- **DIRECTIVE**:
Please render the listing below as a numbered list, leaving out blank lines.

===============

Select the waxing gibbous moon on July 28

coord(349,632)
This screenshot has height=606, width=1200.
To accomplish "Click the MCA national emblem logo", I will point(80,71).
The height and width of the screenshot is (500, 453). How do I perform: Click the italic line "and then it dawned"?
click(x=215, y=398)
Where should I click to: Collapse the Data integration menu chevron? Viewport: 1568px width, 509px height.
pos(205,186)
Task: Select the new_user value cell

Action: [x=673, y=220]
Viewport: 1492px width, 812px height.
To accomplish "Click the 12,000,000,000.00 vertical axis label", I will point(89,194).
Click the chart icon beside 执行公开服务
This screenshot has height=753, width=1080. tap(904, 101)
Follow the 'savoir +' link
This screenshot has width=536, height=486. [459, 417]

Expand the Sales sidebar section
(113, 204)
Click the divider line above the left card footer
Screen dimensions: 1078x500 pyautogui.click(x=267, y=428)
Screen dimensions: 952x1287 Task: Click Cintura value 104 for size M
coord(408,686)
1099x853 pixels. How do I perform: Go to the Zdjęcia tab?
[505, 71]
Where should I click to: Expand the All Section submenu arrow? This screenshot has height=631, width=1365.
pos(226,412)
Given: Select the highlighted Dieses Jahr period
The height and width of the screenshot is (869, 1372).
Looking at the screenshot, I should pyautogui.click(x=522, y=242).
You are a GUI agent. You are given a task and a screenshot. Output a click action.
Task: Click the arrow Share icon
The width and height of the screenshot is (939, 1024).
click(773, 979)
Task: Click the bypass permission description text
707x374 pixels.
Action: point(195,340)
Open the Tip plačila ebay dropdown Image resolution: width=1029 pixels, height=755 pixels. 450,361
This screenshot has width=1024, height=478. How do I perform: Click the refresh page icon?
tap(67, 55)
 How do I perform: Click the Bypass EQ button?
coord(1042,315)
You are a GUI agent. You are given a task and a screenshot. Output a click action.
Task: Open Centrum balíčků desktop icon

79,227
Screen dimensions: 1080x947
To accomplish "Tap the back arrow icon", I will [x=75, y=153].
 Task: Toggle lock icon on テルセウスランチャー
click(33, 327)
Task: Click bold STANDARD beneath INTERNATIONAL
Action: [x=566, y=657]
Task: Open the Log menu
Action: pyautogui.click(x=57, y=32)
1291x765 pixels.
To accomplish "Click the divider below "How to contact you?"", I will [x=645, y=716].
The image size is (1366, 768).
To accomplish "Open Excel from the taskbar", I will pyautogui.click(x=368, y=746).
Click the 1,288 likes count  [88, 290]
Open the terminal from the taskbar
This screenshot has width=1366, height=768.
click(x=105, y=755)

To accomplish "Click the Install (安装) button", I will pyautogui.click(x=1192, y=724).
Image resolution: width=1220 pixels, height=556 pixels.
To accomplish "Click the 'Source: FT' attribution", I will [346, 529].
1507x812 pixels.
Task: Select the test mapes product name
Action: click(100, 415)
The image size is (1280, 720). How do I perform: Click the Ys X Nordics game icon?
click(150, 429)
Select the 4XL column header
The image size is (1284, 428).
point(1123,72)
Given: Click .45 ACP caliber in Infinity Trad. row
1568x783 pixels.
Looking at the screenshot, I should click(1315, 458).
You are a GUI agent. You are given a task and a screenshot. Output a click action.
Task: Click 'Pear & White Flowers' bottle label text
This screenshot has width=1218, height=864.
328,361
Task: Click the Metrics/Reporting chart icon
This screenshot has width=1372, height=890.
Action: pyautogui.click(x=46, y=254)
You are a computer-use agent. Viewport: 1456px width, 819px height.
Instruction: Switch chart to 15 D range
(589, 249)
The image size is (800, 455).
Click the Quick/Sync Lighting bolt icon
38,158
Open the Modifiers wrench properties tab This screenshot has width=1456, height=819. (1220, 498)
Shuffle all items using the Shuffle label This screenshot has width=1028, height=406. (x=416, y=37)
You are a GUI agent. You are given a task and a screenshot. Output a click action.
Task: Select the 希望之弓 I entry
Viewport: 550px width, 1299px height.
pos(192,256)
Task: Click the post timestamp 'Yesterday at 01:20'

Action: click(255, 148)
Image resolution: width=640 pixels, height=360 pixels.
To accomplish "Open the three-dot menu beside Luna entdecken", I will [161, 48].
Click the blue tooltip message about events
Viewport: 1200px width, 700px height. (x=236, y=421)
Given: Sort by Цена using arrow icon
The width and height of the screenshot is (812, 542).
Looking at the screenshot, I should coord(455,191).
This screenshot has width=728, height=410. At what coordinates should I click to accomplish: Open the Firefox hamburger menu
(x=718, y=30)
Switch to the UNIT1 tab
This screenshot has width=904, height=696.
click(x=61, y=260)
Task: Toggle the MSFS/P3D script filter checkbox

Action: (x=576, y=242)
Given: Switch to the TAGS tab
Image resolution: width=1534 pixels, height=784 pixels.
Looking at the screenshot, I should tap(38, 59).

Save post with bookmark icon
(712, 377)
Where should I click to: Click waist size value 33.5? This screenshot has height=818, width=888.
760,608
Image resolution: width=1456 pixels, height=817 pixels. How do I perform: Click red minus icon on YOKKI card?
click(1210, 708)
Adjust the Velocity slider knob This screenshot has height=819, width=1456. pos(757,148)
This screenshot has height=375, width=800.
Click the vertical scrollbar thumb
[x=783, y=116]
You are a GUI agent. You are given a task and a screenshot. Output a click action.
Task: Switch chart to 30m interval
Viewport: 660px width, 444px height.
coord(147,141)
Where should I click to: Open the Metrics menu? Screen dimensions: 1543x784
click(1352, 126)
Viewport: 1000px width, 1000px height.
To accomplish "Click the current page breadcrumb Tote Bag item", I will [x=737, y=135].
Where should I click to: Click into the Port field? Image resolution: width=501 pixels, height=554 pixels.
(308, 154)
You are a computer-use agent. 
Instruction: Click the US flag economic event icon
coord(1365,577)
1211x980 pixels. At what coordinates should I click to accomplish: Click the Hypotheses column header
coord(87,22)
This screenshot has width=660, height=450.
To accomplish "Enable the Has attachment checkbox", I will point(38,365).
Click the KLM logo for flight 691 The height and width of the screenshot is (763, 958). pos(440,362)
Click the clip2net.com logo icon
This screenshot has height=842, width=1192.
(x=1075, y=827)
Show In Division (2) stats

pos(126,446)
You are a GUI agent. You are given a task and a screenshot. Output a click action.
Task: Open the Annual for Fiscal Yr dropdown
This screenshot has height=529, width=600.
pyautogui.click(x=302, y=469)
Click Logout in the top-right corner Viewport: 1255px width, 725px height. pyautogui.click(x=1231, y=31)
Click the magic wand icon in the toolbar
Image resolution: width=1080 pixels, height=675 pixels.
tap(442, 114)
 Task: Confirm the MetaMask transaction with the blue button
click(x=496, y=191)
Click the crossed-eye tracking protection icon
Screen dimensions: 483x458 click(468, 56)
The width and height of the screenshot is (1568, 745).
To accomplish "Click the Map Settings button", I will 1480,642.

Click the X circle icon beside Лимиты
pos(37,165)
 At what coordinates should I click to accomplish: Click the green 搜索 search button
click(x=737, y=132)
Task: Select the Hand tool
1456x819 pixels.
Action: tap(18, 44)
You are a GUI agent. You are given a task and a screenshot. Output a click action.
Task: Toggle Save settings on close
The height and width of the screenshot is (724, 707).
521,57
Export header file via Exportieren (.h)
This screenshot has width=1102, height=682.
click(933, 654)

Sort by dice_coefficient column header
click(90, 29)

===============

- **REPLY TO THE EXERCISE**:
1. Select the waxing gibbous moon on July 28
2. coord(349,632)
3. This screenshot has height=606, width=1200.
4. To accomplish "Click the MCA national emblem logo", I will point(80,71).
5. The height and width of the screenshot is (500, 453). How do I perform: Click the italic line "and then it dawned"?
6. click(x=215, y=398)
7. Where should I click to: Collapse the Data integration menu chevron? Viewport: 1568px width, 509px height.
8. pos(205,186)
9. Task: Select the new_user value cell
10. Action: [x=673, y=220]
11. Viewport: 1492px width, 812px height.
12. To accomplish "Click the 12,000,000,000.00 vertical axis label", I will point(89,194).
13. Click the chart icon beside 执行公开服务
14. This screenshot has height=753, width=1080. tap(904, 101)
15. Follow the 'savoir +' link
16. This screenshot has width=536, height=486. [459, 417]
17. Expand the Sales sidebar section
18. (113, 204)
19. Click the divider line above the left card footer
20. Screen dimensions: 1078x500 pyautogui.click(x=267, y=428)
21. Screen dimensions: 952x1287 Task: Click Cintura value 104 for size M
22. coord(408,686)
23. 1099x853 pixels. How do I perform: Go to the Zdjęcia tab?
24. [505, 71]
25. Where should I click to: Expand the All Section submenu arrow? This screenshot has height=631, width=1365.
26. pos(226,412)
27. Given: Select the highlighted Dieses Jahr period
28. The height and width of the screenshot is (869, 1372).
29. Looking at the screenshot, I should pyautogui.click(x=522, y=242).
30. You are a GUI agent. You are given a task and a screenshot. Output a click action.
31. Task: Click the arrow Share icon
32. The width and height of the screenshot is (939, 1024).
33. click(773, 979)
34. Task: Click the bypass permission description text
35. 707x374 pixels.
36. Action: point(195,340)
37. Open the Tip plačila ebay dropdown Image resolution: width=1029 pixels, height=755 pixels. 450,361
38. This screenshot has width=1024, height=478. How do I perform: Click the refresh page icon?
39. tap(67, 55)
40.  How do I perform: Click the Bypass EQ button?
41. coord(1042,315)
42. You are a GUI agent. You are given a task and a screenshot. Output a click action.
43. Task: Open Centrum balíčků desktop icon
44. 79,227
45. Screen dimensions: 1080x947
46. To accomplish "Tap the back arrow icon", I will [x=75, y=153].
47.  Task: Toggle lock icon on テルセウスランチャー
48. click(33, 327)
49. Task: Click bold STANDARD beneath INTERNATIONAL
50. Action: [x=566, y=657]
51. Task: Open the Log menu
52. Action: pyautogui.click(x=57, y=32)
53. 1291x765 pixels.
54. To accomplish "Click the divider below "How to contact you?"", I will [x=645, y=716].
55. The image size is (1366, 768).
56. To accomplish "Open Excel from the taskbar", I will pyautogui.click(x=368, y=746).
57. Click the 1,288 likes count  [88, 290]
58. Open the terminal from the taskbar
59. This screenshot has width=1366, height=768.
60. click(x=105, y=755)
61. To accomplish "Click the Install (安装) button", I will pyautogui.click(x=1192, y=724).
62. Image resolution: width=1220 pixels, height=556 pixels.
63. To accomplish "Click the 'Source: FT' attribution", I will [346, 529].
64. 1507x812 pixels.
65. Task: Select the test mapes product name
66. Action: click(100, 415)
67. The image size is (1280, 720). How do I perform: Click the Ys X Nordics game icon?
68. click(150, 429)
69. Select the 4XL column header
70. The image size is (1284, 428).
71. point(1123,72)
72. Given: Click .45 ACP caliber in Infinity Trad. row
73. 1568x783 pixels.
74. Looking at the screenshot, I should click(1315, 458).
75. You are a GUI agent. You are given a task and a screenshot. Output a click action.
76. Task: Click 'Pear & White Flowers' bottle label text
77. This screenshot has width=1218, height=864.
78. 328,361
79. Task: Click the Metrics/Reporting chart icon
80. This screenshot has width=1372, height=890.
81. Action: pyautogui.click(x=46, y=254)
82. You are a computer-use agent. Viewport: 1456px width, 819px height.
83. Instruction: Switch chart to 15 D range
84. (589, 249)
85. The image size is (800, 455).
86. Click the Quick/Sync Lighting bolt icon
87. 38,158
88. Open the Modifiers wrench properties tab This screenshot has width=1456, height=819. (1220, 498)
89. Shuffle all items using the Shuffle label This screenshot has width=1028, height=406. (x=416, y=37)
90. You are a GUI agent. You are given a task and a screenshot. Output a click action.
91. Task: Select the 希望之弓 I entry
92. Viewport: 550px width, 1299px height.
93. pos(192,256)
94. Task: Click the post timestamp 'Yesterday at 01:20'
95. Action: click(255, 148)
96. Image resolution: width=640 pixels, height=360 pixels.
97. To accomplish "Open the three-dot menu beside Luna entdecken", I will [161, 48].
98. Click the blue tooltip message about events
99. Viewport: 1200px width, 700px height. (x=236, y=421)
100. Given: Sort by Цена using arrow icon
101. The width and height of the screenshot is (812, 542).
102. Looking at the screenshot, I should coord(455,191).
103. This screenshot has width=728, height=410. At what coordinates should I click to accomplish: Open the Firefox hamburger menu
104. (x=718, y=30)
105. Switch to the UNIT1 tab
106. This screenshot has width=904, height=696.
107. click(x=61, y=260)
108. Task: Toggle the MSFS/P3D script filter checkbox
109. Action: (x=576, y=242)
110. Given: Switch to the TAGS tab
111. Image resolution: width=1534 pixels, height=784 pixels.
112. Looking at the screenshot, I should tap(38, 59).
113. Save post with bookmark icon
114. (712, 377)
115. Where should I click to: Click waist size value 33.5? This screenshot has height=818, width=888.
116. 760,608
117. Image resolution: width=1456 pixels, height=817 pixels. How do I perform: Click red minus icon on YOKKI card?
118. click(1210, 708)
119. Adjust the Velocity slider knob This screenshot has height=819, width=1456. pos(757,148)
120. This screenshot has height=375, width=800.
121. Click the vertical scrollbar thumb
122. [x=783, y=116]
123. You are a GUI agent. You are given a task and a screenshot. Output a click action.
124. Task: Switch chart to 30m interval
125. Viewport: 660px width, 444px height.
126. coord(147,141)
127. Where should I click to: Open the Metrics menu? Screen dimensions: 1543x784
128. click(1352, 126)
129. Viewport: 1000px width, 1000px height.
130. To accomplish "Click the current page breadcrumb Tote Bag item", I will [x=737, y=135].
131. Where should I click to: Click into the Port field? Image resolution: width=501 pixels, height=554 pixels.
132. (308, 154)
133. You are a computer-use agent. 
134. Instruction: Click the US flag economic event icon
135. coord(1365,577)
136. 1211x980 pixels. At what coordinates should I click to accomplish: Click the Hypotheses column header
137. coord(87,22)
138. This screenshot has width=660, height=450.
139. To accomplish "Enable the Has attachment checkbox", I will point(38,365).
140. Click the KLM logo for flight 691 The height and width of the screenshot is (763, 958). pos(440,362)
141. Click the clip2net.com logo icon
142. This screenshot has height=842, width=1192.
143. (x=1075, y=827)
144. Show In Division (2) stats
145. pos(126,446)
146. You are a GUI agent. You are given a task and a screenshot. Output a click action.
147. Task: Open the Annual for Fiscal Yr dropdown
148. This screenshot has height=529, width=600.
149. pyautogui.click(x=302, y=469)
150. Click Logout in the top-right corner Viewport: 1255px width, 725px height. pyautogui.click(x=1231, y=31)
151. Click the magic wand icon in the toolbar
152. Image resolution: width=1080 pixels, height=675 pixels.
153. tap(442, 114)
154.  Task: Confirm the MetaMask transaction with the blue button
155. click(x=496, y=191)
156. Click the crossed-eye tracking protection icon
157. Screen dimensions: 483x458 click(468, 56)
158. The width and height of the screenshot is (1568, 745).
159. To accomplish "Click the Map Settings button", I will 1480,642.
160. Click the X circle icon beside Лимиты
161. pos(37,165)
162.  At what coordinates should I click to accomplish: Click the green 搜索 search button
163. click(x=737, y=132)
164. Task: Select the Hand tool
165. 1456x819 pixels.
166. Action: tap(18, 44)
167. You are a GUI agent. You are given a task and a screenshot. Output a click action.
168. Task: Toggle Save settings on close
169. The height and width of the screenshot is (724, 707).
170. 521,57
171. Export header file via Exportieren (.h)
172. This screenshot has width=1102, height=682.
173. click(933, 654)
174. Sort by dice_coefficient column header
175. click(90, 29)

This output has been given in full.